● **Extrait**
════

Txetx : « Nous n’allons pas en rester là ! »

La société civile a engagé le processus de paix au Pays basque que réfute le gouvernement, estime Txetx, militant pacifiste.

Patrick Piro  • 5 janvier 2017 abonné·es
Txetx : « Nous n’allons pas en rester là ! »
© Patrick Piro

Retour triomphal de Jean-Noël Etcheverry à Bayonne le 21 décembre. Txetx a été accueilli à la gare par des centaines de personnes, dont des élus de tous bords : LR, UDI, PS, EELV, EH Bai (coalition de partis basques). Après quatre jours de garde à vue, le militant pacifiste basque a été remis en liberté sous contrôle judiciaire par le juge antiterroriste de Paris, tout comme Mixel Berhocoirigoin, Michel Bergouignan, Béatrice Molle-Haran et ­Stéphane Etchegaray. Ils avaient organisé dans le village basque de Louhossoa une opération, interrompue par l’intervention de la police, destinée à démanteler une partie de l’arsenal d’ETA. Une mission qui avait été confiée aux militants par l’organisation indépendantiste basque, laquelle a renoncé à la lutte armée en 2011 [^1]. Le but de ce coup d’éclat, massivement soutenu par la société civile locale : mettre au pied du mur le gouvernement, qui depuis cinq ans n’a jamais désiré enclencher le processus de pacification au Pays basque.

Votre tentative de neutralisation d’armes du groupe ETA a soudain fait remonter à la surface un dossier qu’on pensait archivé…

Txetx : Il est beaucoup plus facile de faire naître un conflit armé que de le résorber : le vieil adage se confirme aussi au Pays basque. Quand ETA a déposé les armes, en 2011, l’espoir était grand ici. Une nouvelle page allait enfin pouvoir s’écrire, pensions-nous, après 81 ans d’affrontements violents et de morts. Car le conflit ne remonte pas aux années 1960, avec le début de la lutte armée menée par ETA, mais au coup d’État fasciste de Franco, en 1936, qui s’accompagne de l’écrasement du gouvernement autonome basque de l’époque, avec des milliers de morts, fusillés ou garrottés, et des vagues de Basques fuyant l’Espagne pour se réfugier en France.

════

● **Tâche demandée A**
Recopiez l'extrait de l'entretien avec Txetx à partir de « Txetx : Il est » jusqu'à « réfugier en France. » inclus.

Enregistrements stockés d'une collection
════

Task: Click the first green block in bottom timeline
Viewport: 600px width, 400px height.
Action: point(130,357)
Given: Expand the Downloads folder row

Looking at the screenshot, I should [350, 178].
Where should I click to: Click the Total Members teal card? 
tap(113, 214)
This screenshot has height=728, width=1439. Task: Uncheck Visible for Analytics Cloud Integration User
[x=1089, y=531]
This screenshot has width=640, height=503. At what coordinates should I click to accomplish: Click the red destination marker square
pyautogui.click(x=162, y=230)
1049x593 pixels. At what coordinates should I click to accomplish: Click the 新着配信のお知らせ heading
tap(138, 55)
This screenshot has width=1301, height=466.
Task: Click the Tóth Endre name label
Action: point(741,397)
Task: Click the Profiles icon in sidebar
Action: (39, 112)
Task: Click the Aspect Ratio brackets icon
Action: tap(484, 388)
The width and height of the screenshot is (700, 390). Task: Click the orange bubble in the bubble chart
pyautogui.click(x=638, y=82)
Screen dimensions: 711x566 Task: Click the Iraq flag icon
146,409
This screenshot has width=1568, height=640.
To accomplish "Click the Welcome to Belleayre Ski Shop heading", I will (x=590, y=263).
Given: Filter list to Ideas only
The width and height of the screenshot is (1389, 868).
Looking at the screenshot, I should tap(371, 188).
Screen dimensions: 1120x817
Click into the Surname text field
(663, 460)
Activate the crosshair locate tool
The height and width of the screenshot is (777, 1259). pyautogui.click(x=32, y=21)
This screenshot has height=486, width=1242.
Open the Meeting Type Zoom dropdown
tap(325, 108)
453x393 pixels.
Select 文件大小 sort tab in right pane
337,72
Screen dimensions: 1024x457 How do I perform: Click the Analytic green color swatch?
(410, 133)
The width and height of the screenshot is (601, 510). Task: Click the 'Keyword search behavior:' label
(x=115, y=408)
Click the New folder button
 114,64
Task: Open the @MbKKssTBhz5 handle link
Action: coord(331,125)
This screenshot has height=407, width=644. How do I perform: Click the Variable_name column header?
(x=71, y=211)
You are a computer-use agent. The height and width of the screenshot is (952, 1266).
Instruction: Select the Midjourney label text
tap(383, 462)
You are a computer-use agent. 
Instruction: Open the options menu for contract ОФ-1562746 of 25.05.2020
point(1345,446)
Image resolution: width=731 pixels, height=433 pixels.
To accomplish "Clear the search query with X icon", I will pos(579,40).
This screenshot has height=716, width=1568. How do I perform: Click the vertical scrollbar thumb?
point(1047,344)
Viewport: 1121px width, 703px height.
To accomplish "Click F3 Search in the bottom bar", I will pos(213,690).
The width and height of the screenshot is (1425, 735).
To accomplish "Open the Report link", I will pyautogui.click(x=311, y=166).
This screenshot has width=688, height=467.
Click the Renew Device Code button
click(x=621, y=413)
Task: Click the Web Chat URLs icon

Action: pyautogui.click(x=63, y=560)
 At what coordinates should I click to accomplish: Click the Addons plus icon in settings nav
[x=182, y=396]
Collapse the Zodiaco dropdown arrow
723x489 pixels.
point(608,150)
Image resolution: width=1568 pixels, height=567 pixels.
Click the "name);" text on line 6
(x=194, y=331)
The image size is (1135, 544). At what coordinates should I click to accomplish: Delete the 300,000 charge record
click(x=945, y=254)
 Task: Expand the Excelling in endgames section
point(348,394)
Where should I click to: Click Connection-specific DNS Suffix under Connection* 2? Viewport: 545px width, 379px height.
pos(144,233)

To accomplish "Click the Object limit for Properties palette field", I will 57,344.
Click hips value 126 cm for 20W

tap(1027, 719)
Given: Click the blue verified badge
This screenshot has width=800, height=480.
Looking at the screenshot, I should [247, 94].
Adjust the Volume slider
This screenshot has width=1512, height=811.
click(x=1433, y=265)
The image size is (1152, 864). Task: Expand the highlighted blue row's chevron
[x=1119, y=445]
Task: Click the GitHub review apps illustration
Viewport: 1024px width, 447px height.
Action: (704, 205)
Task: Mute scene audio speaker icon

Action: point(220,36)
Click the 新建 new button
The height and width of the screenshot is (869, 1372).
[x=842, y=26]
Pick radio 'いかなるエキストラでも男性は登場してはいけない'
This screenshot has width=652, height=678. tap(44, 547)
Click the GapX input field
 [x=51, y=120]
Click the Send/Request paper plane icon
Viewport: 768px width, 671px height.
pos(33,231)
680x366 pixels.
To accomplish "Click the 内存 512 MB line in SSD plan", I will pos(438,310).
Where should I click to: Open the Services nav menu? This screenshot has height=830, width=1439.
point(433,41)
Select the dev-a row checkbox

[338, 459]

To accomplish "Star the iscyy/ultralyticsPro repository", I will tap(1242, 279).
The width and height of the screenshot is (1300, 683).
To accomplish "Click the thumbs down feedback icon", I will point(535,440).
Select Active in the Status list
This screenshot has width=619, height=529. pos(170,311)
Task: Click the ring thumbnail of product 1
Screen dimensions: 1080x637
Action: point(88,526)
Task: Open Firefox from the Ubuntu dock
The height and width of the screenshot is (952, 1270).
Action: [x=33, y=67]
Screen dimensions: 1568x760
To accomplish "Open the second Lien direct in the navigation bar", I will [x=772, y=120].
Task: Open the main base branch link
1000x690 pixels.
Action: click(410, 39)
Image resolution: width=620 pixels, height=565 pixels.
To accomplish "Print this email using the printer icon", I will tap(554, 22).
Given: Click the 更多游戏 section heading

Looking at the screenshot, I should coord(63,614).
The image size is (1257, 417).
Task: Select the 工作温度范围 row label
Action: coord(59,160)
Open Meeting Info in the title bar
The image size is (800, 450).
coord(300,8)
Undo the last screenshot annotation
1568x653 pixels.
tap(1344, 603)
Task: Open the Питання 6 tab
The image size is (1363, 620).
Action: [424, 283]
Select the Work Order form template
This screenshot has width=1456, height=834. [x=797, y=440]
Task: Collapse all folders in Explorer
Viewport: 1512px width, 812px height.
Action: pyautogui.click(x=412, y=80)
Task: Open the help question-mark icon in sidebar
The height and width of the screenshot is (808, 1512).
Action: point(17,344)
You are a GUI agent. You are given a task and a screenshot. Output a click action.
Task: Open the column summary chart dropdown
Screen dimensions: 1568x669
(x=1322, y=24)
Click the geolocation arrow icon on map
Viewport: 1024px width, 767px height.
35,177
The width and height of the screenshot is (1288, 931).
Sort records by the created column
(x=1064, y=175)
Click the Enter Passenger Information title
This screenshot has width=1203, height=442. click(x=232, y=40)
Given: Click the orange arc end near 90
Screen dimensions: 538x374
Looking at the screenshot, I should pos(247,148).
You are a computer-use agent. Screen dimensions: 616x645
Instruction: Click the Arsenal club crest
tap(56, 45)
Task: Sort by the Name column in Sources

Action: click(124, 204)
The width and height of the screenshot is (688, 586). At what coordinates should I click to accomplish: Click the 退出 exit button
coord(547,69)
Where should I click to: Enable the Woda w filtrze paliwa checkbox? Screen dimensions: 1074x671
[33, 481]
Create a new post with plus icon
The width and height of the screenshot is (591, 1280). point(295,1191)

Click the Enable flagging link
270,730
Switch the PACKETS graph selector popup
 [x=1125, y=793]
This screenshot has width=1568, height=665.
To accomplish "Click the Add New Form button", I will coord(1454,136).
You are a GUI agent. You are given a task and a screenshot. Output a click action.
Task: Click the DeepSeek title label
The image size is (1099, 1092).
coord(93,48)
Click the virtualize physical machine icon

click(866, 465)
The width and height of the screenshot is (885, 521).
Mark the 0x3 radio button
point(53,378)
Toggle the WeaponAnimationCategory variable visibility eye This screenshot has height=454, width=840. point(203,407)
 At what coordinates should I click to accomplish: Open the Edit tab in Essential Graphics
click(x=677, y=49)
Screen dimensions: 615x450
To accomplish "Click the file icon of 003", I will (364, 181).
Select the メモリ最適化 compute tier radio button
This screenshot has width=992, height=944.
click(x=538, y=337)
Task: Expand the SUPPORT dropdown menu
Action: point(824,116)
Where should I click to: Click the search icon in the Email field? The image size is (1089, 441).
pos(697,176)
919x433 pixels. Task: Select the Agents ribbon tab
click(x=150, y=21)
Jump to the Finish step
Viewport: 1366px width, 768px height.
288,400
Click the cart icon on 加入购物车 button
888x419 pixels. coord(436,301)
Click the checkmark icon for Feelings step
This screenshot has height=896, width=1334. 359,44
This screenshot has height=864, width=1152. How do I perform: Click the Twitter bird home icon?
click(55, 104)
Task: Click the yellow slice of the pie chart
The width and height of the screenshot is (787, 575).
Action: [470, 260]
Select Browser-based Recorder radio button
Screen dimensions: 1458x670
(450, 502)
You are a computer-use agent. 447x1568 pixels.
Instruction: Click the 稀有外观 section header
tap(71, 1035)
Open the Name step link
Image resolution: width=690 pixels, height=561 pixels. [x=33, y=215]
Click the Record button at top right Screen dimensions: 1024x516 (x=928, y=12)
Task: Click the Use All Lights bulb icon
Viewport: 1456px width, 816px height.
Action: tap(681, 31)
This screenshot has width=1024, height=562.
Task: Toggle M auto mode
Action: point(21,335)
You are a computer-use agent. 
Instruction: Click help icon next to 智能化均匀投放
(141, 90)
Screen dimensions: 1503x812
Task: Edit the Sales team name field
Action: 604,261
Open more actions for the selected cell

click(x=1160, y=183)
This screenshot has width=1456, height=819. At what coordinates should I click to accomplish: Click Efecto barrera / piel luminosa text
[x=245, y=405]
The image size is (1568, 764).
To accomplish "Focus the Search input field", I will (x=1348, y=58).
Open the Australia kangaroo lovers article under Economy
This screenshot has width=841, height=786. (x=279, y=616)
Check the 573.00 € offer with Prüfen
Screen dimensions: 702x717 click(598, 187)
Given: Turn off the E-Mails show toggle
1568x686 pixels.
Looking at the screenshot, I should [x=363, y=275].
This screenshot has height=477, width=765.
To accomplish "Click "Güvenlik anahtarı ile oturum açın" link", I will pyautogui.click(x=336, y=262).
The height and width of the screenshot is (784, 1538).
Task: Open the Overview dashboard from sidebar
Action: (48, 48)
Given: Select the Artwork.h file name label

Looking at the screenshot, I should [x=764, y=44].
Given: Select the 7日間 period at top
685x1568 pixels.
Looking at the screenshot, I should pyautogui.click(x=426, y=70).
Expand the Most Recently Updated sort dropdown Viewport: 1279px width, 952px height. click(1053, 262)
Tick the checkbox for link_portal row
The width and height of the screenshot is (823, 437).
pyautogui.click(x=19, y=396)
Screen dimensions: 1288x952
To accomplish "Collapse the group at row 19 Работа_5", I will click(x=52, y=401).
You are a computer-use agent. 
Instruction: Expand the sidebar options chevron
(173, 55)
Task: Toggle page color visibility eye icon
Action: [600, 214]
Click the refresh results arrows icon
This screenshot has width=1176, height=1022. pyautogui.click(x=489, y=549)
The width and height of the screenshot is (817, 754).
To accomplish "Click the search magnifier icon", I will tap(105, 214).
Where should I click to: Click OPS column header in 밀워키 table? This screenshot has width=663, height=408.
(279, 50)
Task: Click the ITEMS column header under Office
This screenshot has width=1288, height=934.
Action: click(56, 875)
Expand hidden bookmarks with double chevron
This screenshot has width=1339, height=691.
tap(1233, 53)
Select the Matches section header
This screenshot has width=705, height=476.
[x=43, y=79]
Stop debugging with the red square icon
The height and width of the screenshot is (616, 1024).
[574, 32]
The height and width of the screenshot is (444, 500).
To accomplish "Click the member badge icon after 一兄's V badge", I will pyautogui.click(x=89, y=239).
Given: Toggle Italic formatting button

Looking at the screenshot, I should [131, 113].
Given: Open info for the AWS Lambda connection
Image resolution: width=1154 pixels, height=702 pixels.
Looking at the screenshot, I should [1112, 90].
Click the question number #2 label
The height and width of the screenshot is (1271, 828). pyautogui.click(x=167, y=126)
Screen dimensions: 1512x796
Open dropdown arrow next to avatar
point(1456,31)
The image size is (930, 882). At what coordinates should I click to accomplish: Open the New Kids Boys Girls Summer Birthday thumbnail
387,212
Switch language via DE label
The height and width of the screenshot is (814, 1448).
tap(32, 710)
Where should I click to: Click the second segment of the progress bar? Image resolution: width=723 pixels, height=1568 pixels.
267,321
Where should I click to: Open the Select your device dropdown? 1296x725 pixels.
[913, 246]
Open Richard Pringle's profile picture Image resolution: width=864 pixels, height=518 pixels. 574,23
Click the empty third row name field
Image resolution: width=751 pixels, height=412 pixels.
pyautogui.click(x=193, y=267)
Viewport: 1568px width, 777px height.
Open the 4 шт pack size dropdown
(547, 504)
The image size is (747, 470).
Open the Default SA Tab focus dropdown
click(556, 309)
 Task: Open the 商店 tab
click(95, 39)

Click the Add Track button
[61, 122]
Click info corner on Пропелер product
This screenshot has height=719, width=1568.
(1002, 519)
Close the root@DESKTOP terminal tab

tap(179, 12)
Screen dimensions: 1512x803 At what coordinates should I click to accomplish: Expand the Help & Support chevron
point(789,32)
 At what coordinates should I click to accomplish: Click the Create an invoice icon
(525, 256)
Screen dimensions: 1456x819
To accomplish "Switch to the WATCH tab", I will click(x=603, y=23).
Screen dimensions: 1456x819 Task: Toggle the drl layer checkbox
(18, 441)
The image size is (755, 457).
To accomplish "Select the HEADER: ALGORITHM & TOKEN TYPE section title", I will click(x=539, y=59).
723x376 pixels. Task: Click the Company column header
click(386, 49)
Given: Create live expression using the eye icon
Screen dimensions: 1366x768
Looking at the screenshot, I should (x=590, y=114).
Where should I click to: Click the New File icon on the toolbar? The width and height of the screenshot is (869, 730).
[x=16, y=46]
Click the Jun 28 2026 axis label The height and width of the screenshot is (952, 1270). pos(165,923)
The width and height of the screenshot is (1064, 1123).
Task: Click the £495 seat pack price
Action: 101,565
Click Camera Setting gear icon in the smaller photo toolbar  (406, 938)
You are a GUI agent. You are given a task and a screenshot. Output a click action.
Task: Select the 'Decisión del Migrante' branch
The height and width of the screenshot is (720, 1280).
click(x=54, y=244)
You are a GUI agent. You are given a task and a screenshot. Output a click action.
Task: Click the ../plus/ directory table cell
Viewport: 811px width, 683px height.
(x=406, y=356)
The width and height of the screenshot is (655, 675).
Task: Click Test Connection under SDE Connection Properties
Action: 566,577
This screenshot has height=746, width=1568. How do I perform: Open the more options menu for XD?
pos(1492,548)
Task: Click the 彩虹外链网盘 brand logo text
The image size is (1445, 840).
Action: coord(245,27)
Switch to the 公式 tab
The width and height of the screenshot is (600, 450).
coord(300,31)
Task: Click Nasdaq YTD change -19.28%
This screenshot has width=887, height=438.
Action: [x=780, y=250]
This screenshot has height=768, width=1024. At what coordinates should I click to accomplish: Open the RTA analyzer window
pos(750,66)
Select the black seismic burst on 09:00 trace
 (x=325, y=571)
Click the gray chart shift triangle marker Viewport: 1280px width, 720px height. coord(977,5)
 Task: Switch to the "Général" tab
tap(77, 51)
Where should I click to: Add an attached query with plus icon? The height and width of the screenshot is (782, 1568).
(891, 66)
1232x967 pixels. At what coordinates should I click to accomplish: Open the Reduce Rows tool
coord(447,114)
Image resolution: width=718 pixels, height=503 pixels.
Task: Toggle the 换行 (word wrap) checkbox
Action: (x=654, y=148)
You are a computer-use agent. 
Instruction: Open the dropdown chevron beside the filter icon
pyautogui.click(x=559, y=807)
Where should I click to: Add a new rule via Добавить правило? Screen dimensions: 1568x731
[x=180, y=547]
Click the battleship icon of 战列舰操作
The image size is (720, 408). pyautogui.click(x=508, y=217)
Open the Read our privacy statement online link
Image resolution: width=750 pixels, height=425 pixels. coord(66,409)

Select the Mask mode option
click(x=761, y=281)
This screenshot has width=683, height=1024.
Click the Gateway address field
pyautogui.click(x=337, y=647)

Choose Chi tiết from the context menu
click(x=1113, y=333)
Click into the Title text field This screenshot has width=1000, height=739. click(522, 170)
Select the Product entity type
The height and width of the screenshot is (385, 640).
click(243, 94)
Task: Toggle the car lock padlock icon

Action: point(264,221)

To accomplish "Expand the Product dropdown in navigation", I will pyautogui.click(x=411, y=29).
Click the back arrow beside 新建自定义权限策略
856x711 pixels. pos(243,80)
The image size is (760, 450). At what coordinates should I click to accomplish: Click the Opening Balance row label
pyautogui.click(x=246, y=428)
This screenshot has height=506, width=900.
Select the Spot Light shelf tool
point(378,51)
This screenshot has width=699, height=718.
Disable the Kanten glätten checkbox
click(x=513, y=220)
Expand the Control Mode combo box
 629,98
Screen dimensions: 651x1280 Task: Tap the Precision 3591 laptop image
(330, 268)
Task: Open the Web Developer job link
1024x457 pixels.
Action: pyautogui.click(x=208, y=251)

════

● **Tâche demandée B**
Extrayez des enregistrements les lignes allant de celle qui contient « Select Browser-based Recorder radio button » jusqu'à celle qui contient « [x=245, y=405] », cette dernière comprise.

● **Réponse attendue A**
Txetx : Il est beaucoup plus facile de faire naître un conflit armé que de le résorber : le vieil adage se confirme aussi au Pays basque. Quand ETA a déposé les armes, en 2011, l’espoir était grand ici. Une nouvelle page allait enfin pouvoir s’écrire, pensions-nous, après 81 ans d’affrontements violents et de morts. Car le conflit ne remonte pas aux années 1960, avec le début de la lutte armée menée par ETA, mais au coup d’État fasciste de Franco, en 1936, qui s’accompagne de l’écrasement du gouvernement autonome basque de l’époque, avec des milliers de morts, fusillés ou garrottés, et des vagues de Basques fuyant l’Espagne pour se réfugier en France.

● **Réponse attendue B**
Select Browser-based Recorder radio button
Screen dimensions: 1458x670
(450, 502)
You are a computer-use agent. 447x1568 pixels.
Instruction: Click the 稀有外观 section header
tap(71, 1035)
Open the Name step link
Image resolution: width=690 pixels, height=561 pixels. [x=33, y=215]
Click the Record button at top right Screen dimensions: 1024x516 (x=928, y=12)
Task: Click the Use All Lights bulb icon
Viewport: 1456px width, 816px height.
Action: tap(681, 31)
This screenshot has width=1024, height=562.
Task: Toggle M auto mode
Action: point(21,335)
You are a computer-use agent. 
Instruction: Click help icon next to 智能化均匀投放
(141, 90)
Screen dimensions: 1503x812
Task: Edit the Sales team name field
Action: 604,261
Open more actions for the selected cell

click(x=1160, y=183)
This screenshot has width=1456, height=819. At what coordinates should I click to accomplish: Click Efecto barrera / piel luminosa text
[x=245, y=405]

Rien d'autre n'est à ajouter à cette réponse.